Convolution neural network (cnn)

An MLP with normally 3 hidden layers : convolution layer (similar to sliding window but here called filter producing output called feature map) & pooling layer (for non-linear down-sampling e.g. max pooling taking max value pixel) & fully connected layer.
Traditional MLP do not scale well to higher resolution images. For example, in CIFAR-10, images are only of size 32x32x3 (32 wide, 32 high, 3 color channels), so a single fully connected neuron in a first hidden layer of a regular neural network would have 32*32*3 = 3,072 weights. A 200x200 image, however, would lead to neurons that have 200*200*3 = 120,000 weights.
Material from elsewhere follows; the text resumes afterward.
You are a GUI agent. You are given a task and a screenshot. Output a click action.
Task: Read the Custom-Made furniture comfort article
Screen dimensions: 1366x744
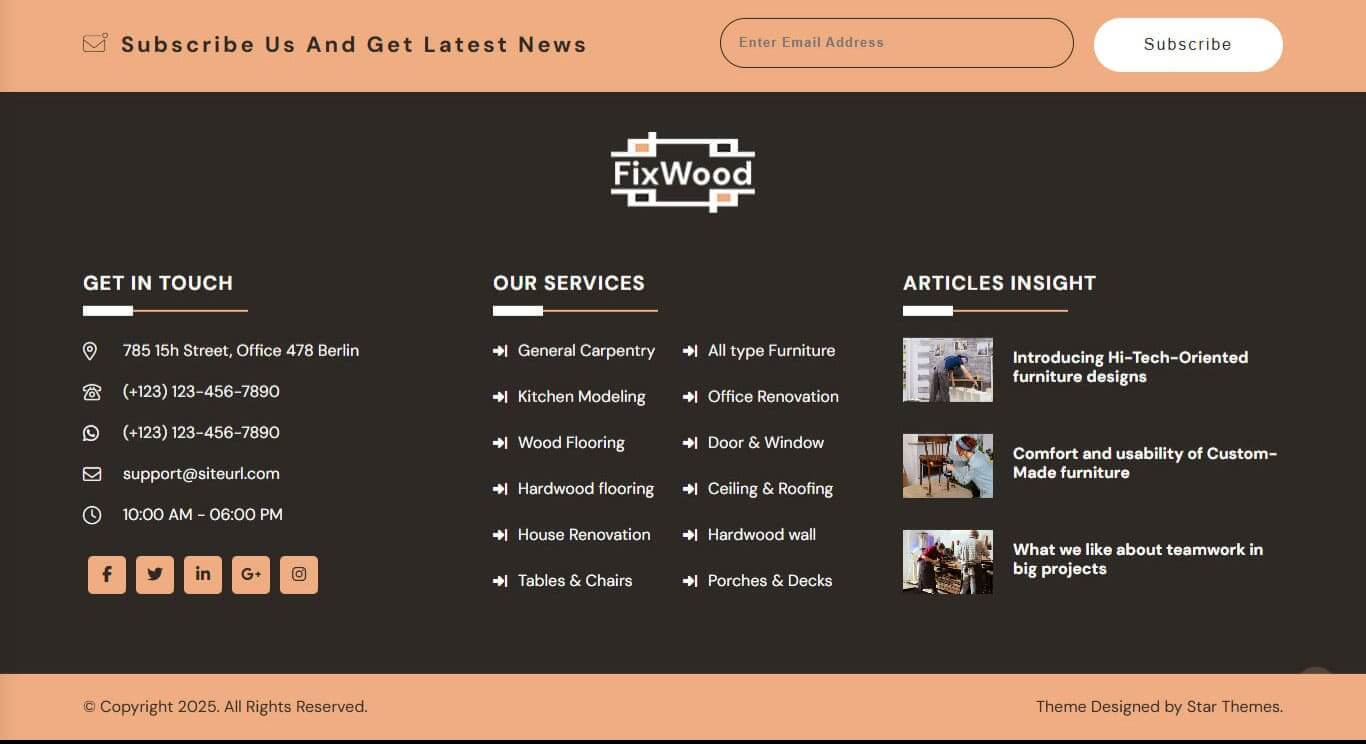[x=1144, y=463]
Also, such network architecture does not take into account the spatial structure of data, treating input pixels which are far apart the same as pixels that are close together. Thus, full connectivity of neurons is wasteful for the purpose of image recognition




CNN classification (by Gemini)
1. Image-Based CNNs
Classic Architectures: LeNet-5, AlexNet, VGGNet, GoogLeNet, ResNet
Specialized Architectures: MobileNet, EfficientNet, DenseNet, R-CNN, Fast R-CNN, Faster R-CNN, Mask R-CNN
Key Features: Grid-like input data, convolutional layers, pooling layers, fully connected layers.
2. Sequence-Based CNNs
1D CNNs: Used for processing sequential data like text or time series.
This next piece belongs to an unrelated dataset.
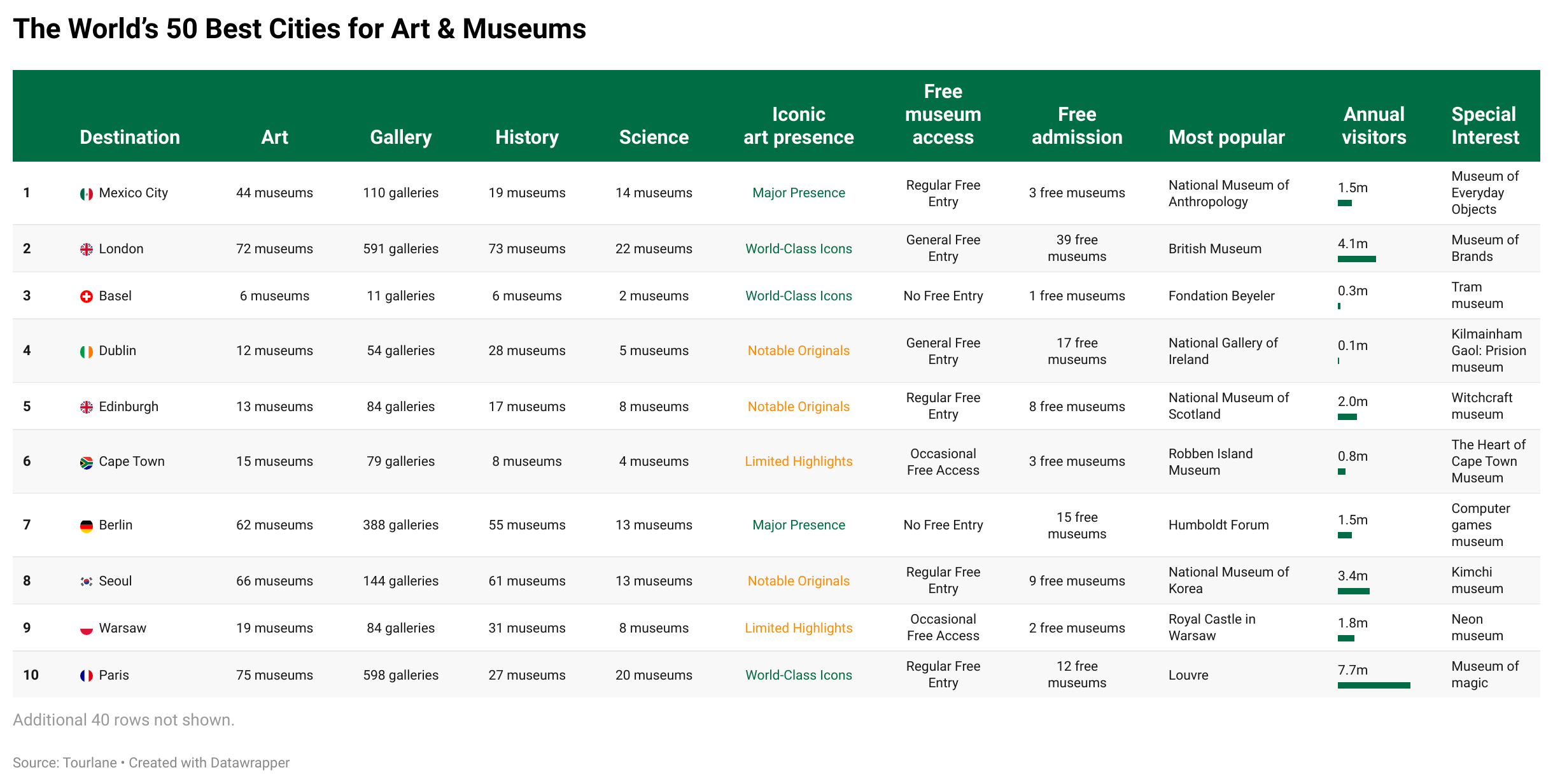Click the German flag icon beside Berlin
The image size is (1553, 784).
pyautogui.click(x=87, y=526)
Key Features: 1D convolutional layers, pooling layers, fully connected layers.
3. Graph-Based CNNs
GCNs: Graph Convolutional Networks; Image-based CNNs are designed to process data with a regular grid structure, like images. GCNs can handle data where the connections between elements are not fixed or regular, such as social networks, molecular structures, and knowledge graphs.
Key Features: Graph-structured input data, graph convolution operation, graph Laplacian, handling irregular data.
4. Hybrid CNNs
Combining Different Types: CNNs can be combined with other architectures like Recurrent Neural Networks (RNNs) or Long Short-Term Memory (LSTM) networks for tasks involving both spatial and temporal information.